There's a fallacy that many people are falling into: they are equating "energy" with "speed", or thinking that for a given speed we need a certain fixed amount of energy. If we have a given wind speed, the amount of energy we can extract from it isn't fixed, it's a function of the size of the propellor.
Yes, but a bigger propeller needs more energy to race downwind on a cart and win!
Remember that we don't need a fixed amount of energy to "make the cart go at a particular speed". If the cart is going at a constant speed, we just need enough energy to overcome the forces of friction and drag tending to slow the cart down.
These sentences seem to say the same thing, but one is a negation. The 'fixed amount' of energy we need is the energy that is constantly overcoming the opposing forces, i.e. being dissipated as heat in friction, surely?
These forces aren't fixed either, nor are they tied to the speed.
That's not what I was just told a while back, nor is it what they say in my car manual or the survival schools - if I go faster in my car the aerodynamic drag increases non-linearly; if I don't twizzle my fire-starter fast enough, there won't be enough friction dissipated as heat to overcome its dissipation in the air and I can't light my fire to cook my hat and eat it.
If we want the machine to accelerate, we only need a bit more energy: nobody says it has to accelerate quickly, and it's very light anyway.
To levitate by pulling on my bootstraps, I only need to accelerate vertically off the ground very very slowly. How much should I weigh to succeed?
I'm not quite sure what you mean here. If the machine is only in contact with the fluid it's travelling through, it cannot extract any energy from it.
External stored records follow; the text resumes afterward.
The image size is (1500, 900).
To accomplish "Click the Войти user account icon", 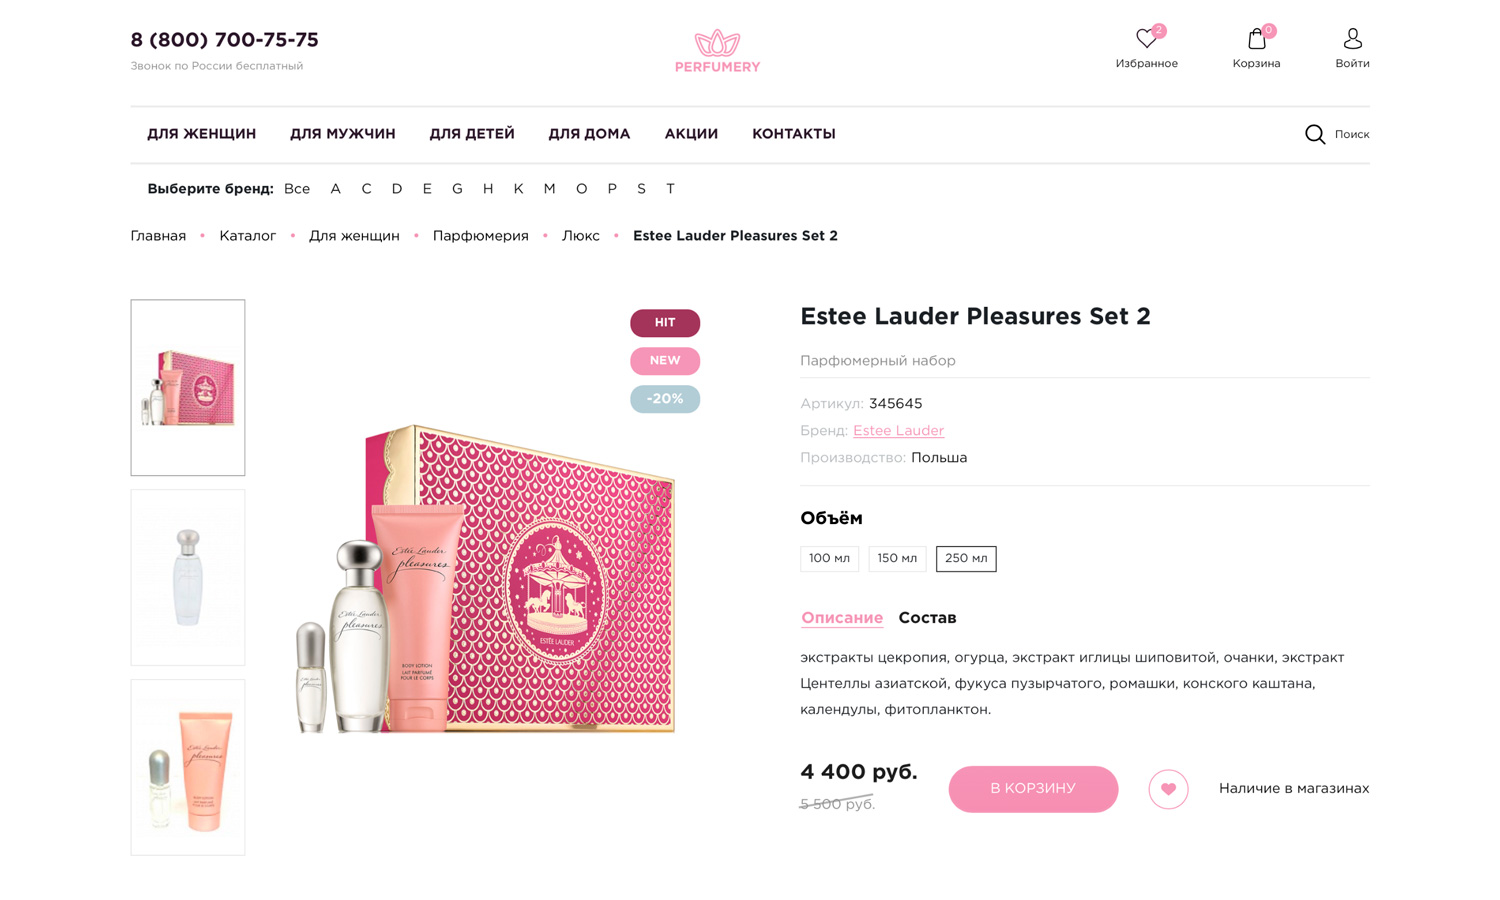I will click(x=1352, y=39).
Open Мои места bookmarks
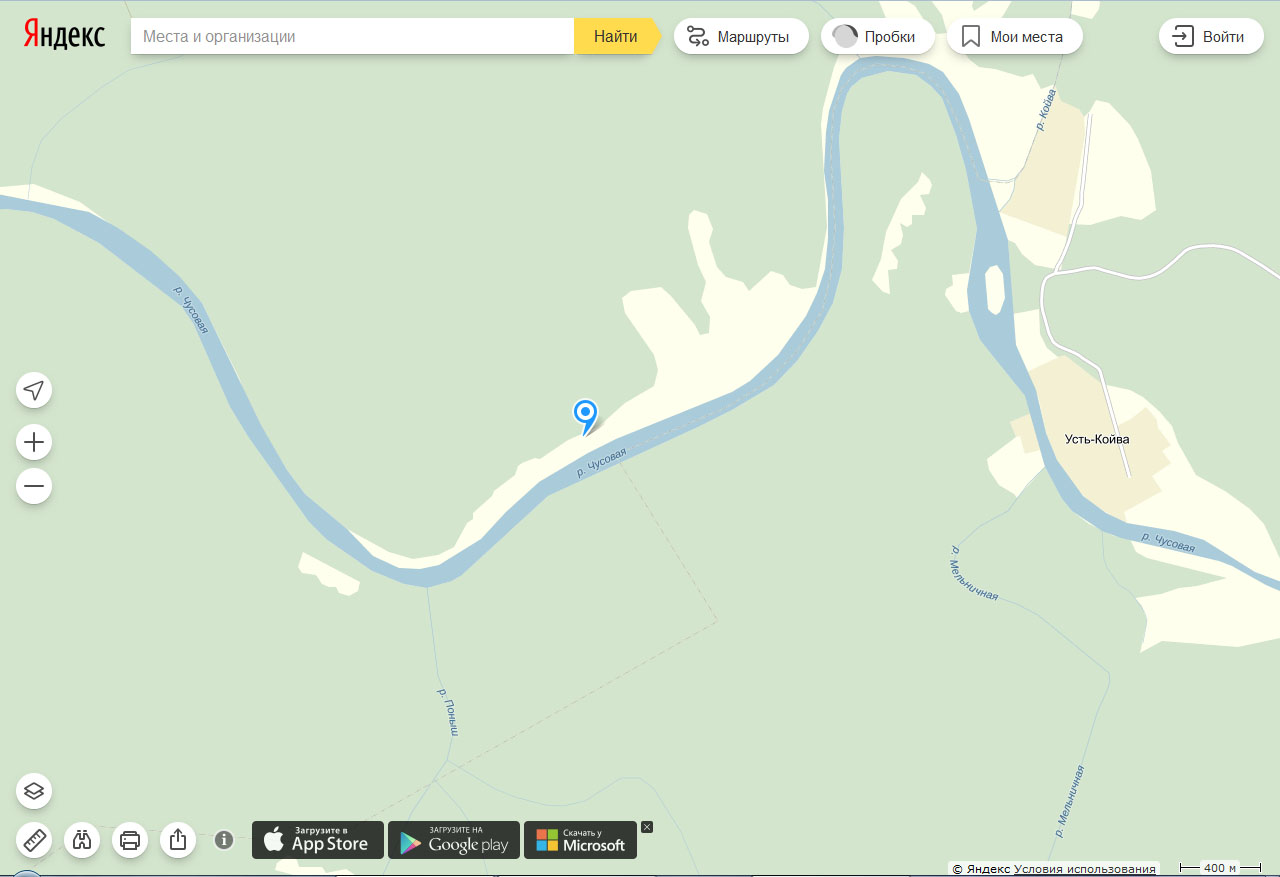The width and height of the screenshot is (1280, 877). coord(1014,37)
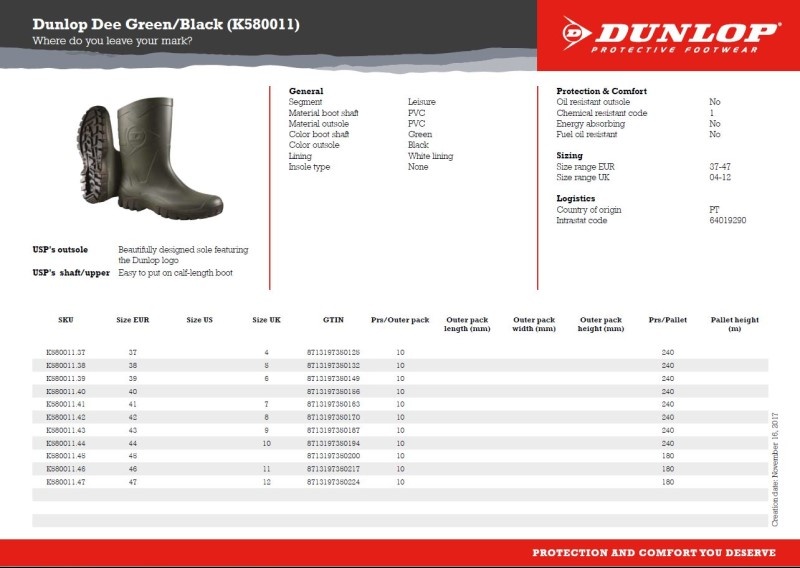Click the Intrastat code value 64019290
The image size is (800, 568).
pyautogui.click(x=727, y=220)
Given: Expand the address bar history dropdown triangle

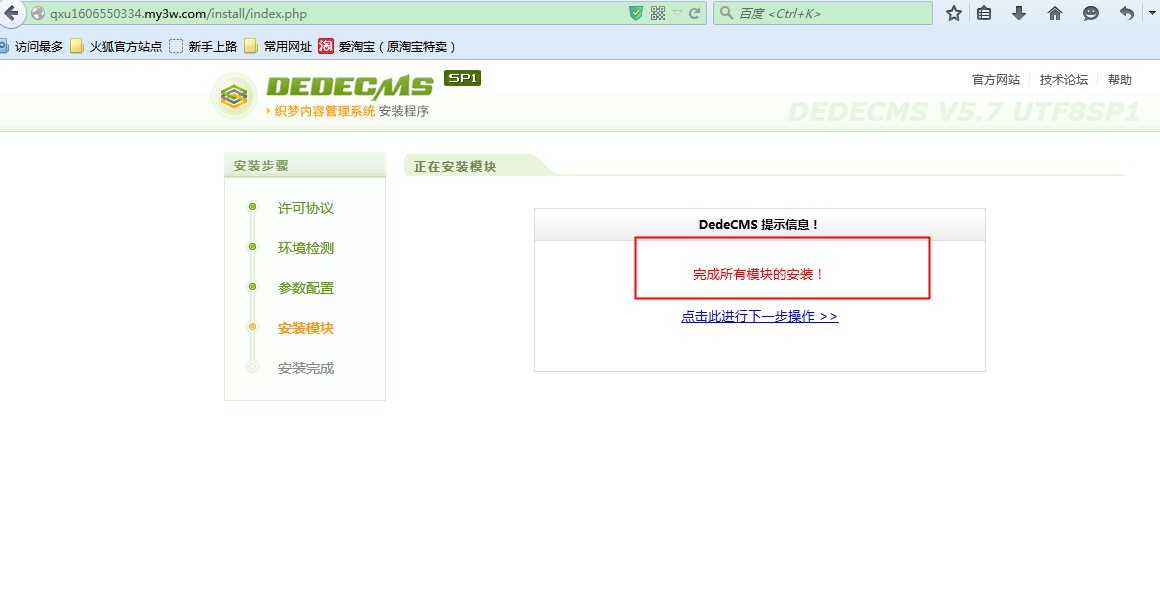Looking at the screenshot, I should [677, 13].
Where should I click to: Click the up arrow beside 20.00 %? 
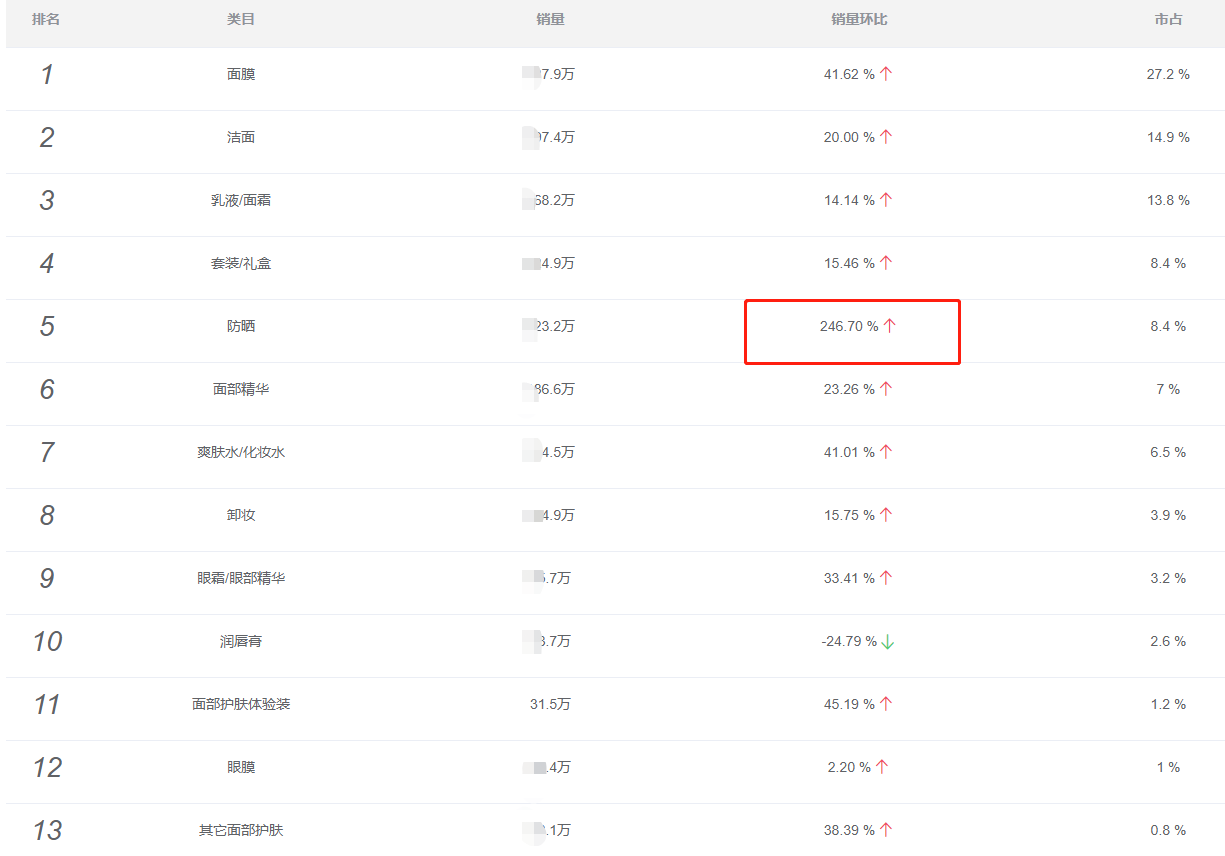click(886, 137)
A machine that is only in contact with the air can move through it if it has its own motor (plane or helicopter), or simply move with it if it doesn't (balloon). To extract energy from the wind, it's essential that the machine has contact both with the ground and with the air. Look again at my cotton reel example: it is essential that the reel has contact both with the surface of the table and with the strip of paper.
My fault you misunderstand this. My little imaginary invention does stay in contact with fixed surfaces and a fluid flow.
We're going to need a really long wind tunnel. In fact the exact equivalent to a test with the machine rolling downwind along a vast wind tunnel is the test with the machine in still air rolling on a treadmill, but for some reason many people don't believe this. Somebody said this before: a wind tunnel is nothing more or less than a treadmill for aeroplanes.
Ah yes, of course! That is an annoying complication, because, as you say, the treadmill 'equivalence' is another area for people to doubt. But I wonder if you can't, in fact extend a wind-tunnel into a longish pipe, scale the whole thing down...ah, is that what my gizmo is for after all?!